Professor Andy Doherty

Professor Andy Doherty

Andy Doherty is the Chief Rail Technology Officer for Network Rail, providing the vision and leadership to its technology strategy, and leading Engineering interaction with the UK railway industry and within the European railway sphere. Andy is chair of the UK Vehicle Track System Interface Committee, and a member of the cross industry Technical Strategy Leadership Group. Andy is chair of a number of European Associations and Committees; he represents the entire European railway operating community as the Chair of ERRAC (European Rail Research Advisory Group) and with the ERA (European Railway Agency) as chair of the Group of Representative Bodies in Interoperability and Standardisation issues.

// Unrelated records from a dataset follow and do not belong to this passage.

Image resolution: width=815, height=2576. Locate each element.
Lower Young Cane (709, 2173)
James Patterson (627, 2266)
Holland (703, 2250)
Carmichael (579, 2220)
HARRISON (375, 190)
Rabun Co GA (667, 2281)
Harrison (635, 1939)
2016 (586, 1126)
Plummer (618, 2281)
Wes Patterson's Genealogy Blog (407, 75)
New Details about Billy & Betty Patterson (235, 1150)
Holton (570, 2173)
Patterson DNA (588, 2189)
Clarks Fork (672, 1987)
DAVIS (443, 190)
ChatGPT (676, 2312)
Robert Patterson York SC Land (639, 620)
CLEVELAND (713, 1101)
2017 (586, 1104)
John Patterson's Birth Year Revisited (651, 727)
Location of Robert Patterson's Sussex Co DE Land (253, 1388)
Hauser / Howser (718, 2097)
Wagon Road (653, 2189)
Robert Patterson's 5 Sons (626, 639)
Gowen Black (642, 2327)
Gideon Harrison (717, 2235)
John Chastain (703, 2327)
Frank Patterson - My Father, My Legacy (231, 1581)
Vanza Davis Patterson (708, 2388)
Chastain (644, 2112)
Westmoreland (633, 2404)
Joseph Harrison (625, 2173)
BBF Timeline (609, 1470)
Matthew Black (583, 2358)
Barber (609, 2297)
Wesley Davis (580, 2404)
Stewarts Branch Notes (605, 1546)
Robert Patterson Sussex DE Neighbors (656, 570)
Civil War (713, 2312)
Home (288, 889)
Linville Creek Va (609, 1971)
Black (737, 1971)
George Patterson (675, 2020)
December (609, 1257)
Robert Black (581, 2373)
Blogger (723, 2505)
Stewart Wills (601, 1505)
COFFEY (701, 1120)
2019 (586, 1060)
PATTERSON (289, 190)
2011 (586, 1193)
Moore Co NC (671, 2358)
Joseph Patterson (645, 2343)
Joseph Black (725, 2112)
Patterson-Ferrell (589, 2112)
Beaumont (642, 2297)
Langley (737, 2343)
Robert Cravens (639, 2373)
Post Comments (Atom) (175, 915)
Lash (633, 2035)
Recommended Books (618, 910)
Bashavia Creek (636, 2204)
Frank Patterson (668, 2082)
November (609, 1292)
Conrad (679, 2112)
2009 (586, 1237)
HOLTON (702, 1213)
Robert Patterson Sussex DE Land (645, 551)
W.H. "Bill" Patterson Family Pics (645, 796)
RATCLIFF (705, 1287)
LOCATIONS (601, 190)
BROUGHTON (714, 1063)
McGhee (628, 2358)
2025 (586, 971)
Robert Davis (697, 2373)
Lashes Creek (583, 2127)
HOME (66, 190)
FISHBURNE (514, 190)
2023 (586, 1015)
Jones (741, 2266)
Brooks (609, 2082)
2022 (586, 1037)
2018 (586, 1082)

Andy was elected a Fellow of the Royal Academy of Engineers 2014, he is an Electrical Systems Engineer, with expertise in; the railway system, rolling stock design, the mechanical interface between the train and track, transmission based signalling systems such ETCS and electro magnetic compatibility. Andy is a Visiting Professor at Cranfield, and Southampton Universities

Previously Andy was the chair of the Network Rail Acceptance Panel for some 9 years, setting policy and approval of all Systems and Products used by Network Rail, and has held a number of senior roles in London Underground, including; Project Director and Engineer for the upgrade of the Central and Northern Lines and the conversion of the Underground to Driver Only Operation project.

The Challenges and Opportunities of Whole Life Engineering Design in Big Asset Organisations

Big asset based organisations like Network Rail face a significant challenge to justify an Asset Management Strategy based on a whole life renewal and replacement policy. In this speech I will describe the NR process and policy for whole/through life asset management, together with our plans to develop the railway and its assets to meet the UK needs for greater capacity and reliable performance through a targeted Research and Technology development plan. I will then focus on the 'tricky bit'; which is innovation in a better railway, with very significant numbers of new assets needs to be funded. But how, in many cases the new assets are more expensive as a first cost but have a lower whole life cost, how does a big government type body raise the funds to do this, when money is tight?